The Verve

Drive you home – on the road with The Verve by Alex Williamson

Photo credit: Michael Spencer Jones

Photo credit: Michael Spencer Jones

i.

“Get back, get back again and again.”

My father taught me the route. Crossing the Peak District at a bone-shaking pace, in his 1980s classic Porsche 911. A gift to himself when he hit forty. Roaring over the Pennines, dodging sheep and nipping past Sunday drivers. Me trying to note down directions at over ninety. A two hour journey in half the time.

I had to learn the route by rote, a sequence of signposted place names, like album tracks: Congleton, Buxton, Grinlow, Blackwell, Miller’s Dale, Tideswell, Bradwell, Hathersage, Sheffield. Then in reverse: Sheffield, Hathersage, Bradwell, Tideswell, Miller’s Dale, Blackwell, Grinlow, Buxton, Congleton, home.

I’m no Jeremy Clarkson. I hated driving. The confines, the tedium, the traffic. But, like Clarkson and the rest of his deluded creed, I treated those trips through the Pennines as the embodiment of driving as self-determination.

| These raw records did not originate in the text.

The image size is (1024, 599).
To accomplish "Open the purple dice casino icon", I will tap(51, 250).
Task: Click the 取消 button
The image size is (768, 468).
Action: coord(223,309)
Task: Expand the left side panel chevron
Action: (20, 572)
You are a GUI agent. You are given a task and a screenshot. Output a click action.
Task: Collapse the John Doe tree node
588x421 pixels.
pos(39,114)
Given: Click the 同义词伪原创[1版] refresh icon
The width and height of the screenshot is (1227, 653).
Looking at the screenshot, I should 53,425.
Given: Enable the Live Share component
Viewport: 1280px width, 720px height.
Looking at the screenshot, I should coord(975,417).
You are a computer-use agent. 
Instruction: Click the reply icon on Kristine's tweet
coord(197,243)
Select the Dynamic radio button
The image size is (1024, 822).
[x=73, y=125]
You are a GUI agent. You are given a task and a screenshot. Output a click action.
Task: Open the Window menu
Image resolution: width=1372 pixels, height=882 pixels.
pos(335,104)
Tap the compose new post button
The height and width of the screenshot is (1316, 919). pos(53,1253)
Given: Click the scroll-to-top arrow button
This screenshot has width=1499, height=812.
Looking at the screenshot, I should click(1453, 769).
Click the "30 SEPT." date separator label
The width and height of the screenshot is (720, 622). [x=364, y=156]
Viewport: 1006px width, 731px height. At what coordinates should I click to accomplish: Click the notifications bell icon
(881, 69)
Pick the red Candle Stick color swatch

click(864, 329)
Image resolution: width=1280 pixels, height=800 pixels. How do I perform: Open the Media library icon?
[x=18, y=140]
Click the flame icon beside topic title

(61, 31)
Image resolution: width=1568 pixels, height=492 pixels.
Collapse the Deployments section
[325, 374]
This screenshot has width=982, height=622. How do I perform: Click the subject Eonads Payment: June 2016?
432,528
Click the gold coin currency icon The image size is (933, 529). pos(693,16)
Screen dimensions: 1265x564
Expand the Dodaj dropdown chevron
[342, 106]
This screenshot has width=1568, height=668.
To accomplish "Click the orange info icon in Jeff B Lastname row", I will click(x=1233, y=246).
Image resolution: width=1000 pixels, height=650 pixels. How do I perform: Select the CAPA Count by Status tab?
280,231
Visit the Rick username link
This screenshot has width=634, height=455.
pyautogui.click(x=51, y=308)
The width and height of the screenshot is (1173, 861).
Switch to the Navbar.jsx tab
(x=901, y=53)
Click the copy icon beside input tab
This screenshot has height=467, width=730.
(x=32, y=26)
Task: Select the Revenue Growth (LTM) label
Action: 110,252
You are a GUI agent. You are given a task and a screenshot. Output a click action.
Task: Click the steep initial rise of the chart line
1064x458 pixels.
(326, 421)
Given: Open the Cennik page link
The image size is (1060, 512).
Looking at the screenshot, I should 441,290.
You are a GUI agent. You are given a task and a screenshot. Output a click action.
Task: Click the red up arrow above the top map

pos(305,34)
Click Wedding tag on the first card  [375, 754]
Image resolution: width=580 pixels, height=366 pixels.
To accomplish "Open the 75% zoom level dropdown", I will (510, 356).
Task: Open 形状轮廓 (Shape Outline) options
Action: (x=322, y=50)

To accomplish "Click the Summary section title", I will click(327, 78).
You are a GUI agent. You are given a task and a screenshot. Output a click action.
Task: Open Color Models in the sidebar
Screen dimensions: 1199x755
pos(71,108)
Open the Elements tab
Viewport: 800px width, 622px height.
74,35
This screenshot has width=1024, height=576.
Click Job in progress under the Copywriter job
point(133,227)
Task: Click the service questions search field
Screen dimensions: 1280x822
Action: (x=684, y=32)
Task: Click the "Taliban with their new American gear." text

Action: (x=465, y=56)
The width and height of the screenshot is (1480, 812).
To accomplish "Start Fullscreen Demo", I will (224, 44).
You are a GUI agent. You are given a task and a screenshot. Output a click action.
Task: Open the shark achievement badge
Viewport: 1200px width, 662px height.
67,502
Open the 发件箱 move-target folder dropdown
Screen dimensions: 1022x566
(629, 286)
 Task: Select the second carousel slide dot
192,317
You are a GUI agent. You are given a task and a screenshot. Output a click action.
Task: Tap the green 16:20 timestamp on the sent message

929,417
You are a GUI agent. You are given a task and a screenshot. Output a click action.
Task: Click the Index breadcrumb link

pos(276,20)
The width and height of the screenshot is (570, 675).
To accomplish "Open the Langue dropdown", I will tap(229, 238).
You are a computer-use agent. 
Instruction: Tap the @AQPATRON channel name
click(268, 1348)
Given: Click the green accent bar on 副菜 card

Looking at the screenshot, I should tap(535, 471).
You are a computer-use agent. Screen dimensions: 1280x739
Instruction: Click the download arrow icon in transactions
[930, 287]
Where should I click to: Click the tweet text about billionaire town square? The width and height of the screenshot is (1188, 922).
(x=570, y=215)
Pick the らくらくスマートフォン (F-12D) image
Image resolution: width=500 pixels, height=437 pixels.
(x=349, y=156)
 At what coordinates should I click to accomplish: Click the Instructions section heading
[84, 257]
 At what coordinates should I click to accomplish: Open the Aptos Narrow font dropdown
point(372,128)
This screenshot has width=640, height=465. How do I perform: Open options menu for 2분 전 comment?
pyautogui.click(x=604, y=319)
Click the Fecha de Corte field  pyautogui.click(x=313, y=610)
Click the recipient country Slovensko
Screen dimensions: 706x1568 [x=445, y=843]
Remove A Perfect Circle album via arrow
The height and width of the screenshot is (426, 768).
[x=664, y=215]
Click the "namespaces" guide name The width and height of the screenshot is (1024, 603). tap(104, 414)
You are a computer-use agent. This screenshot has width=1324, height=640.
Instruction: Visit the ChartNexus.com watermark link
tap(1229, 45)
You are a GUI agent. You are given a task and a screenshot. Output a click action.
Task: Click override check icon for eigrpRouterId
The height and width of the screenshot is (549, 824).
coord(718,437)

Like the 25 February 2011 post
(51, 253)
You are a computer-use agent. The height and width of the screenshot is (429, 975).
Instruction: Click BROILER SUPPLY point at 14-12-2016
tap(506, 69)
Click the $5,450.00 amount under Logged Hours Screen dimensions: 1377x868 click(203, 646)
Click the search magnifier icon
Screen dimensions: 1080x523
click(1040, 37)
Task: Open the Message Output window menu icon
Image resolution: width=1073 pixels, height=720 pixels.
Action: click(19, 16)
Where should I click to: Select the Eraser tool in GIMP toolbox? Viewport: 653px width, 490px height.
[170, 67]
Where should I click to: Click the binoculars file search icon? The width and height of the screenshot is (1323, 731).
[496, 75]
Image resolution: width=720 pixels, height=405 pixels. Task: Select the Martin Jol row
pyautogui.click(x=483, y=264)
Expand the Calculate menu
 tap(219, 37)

I can't dispute that I had a comfortable upbringing. For the homesick undergraduate, the route ran an umbilical link from university to home. That first semester, from September to December, I drove it every weekend, often alone, in increasingly bleak weather, propelled by a fervid state of depressive introspection: escaping the fresher-pressure of forging new friendships, the emotional turmoil of being far from family, the absence of a significant other, etc ad nauseating teenage neurosis.

It was a notorious stretch of road. The winding route unforgiving and oppressively compressive, with steep sloping roads leading into hairpin bends, sheer drops unprotected by crash barriers, errant and untrustworthy sheep and oblivious elderly drivers. Often cut off by snow in winter, rain, fog, sleet and ice made for an atmospherically-charged, treacherous passage. Aside from the rural wildlife and dawdling drivers, slow moving artic lorries and tipper trucks also impeded my progress. After countless risky overtaking manoeuvres – with me spitting invective at the vehicle in front – its remarkable I only crashed only once.

Travelling with two friends, I missed the turn for Grinlow and got caught in traffic in Buxton. At a set of traffic lights, a car pulled up with two former schoolmates in the front seat. A grim coincidence. Back on the A54, they overtook me. With my friends’ piss-taking spurring me on, I sped to catch them. Midway between Buxton and Congleton I crashed into the barrier at the Rose and Crown Inn hairpin, and limped home with £300 worth of damage to my Fiesta. After that, I preferred driving alone.

I drove recklessly not simply because I was feeling low and didn’t give a fuck; but because behind that depressive urgency was impetuousness fuelled by impatience, driving by the possibility that something better was waiting around the bend; and, because, more often than not, because I was listening to The Verve.

 

ii.

“This is music.”

Urban Hymns, the band’s 1997 comeback, was released two weeks into my first semester at Sheffield University. Their resurrection that year came at the expense of Oasis, whose last album – the cocaine-impaired, hubristic and bombastic Be Here Now – had been released a few months earlier. Shortly after hearing Urban Hymns, I bought A Northern Soul (1995) and A Storm in Heaven (1992). And I didn’t listen to Be Here Now again for fifteen years.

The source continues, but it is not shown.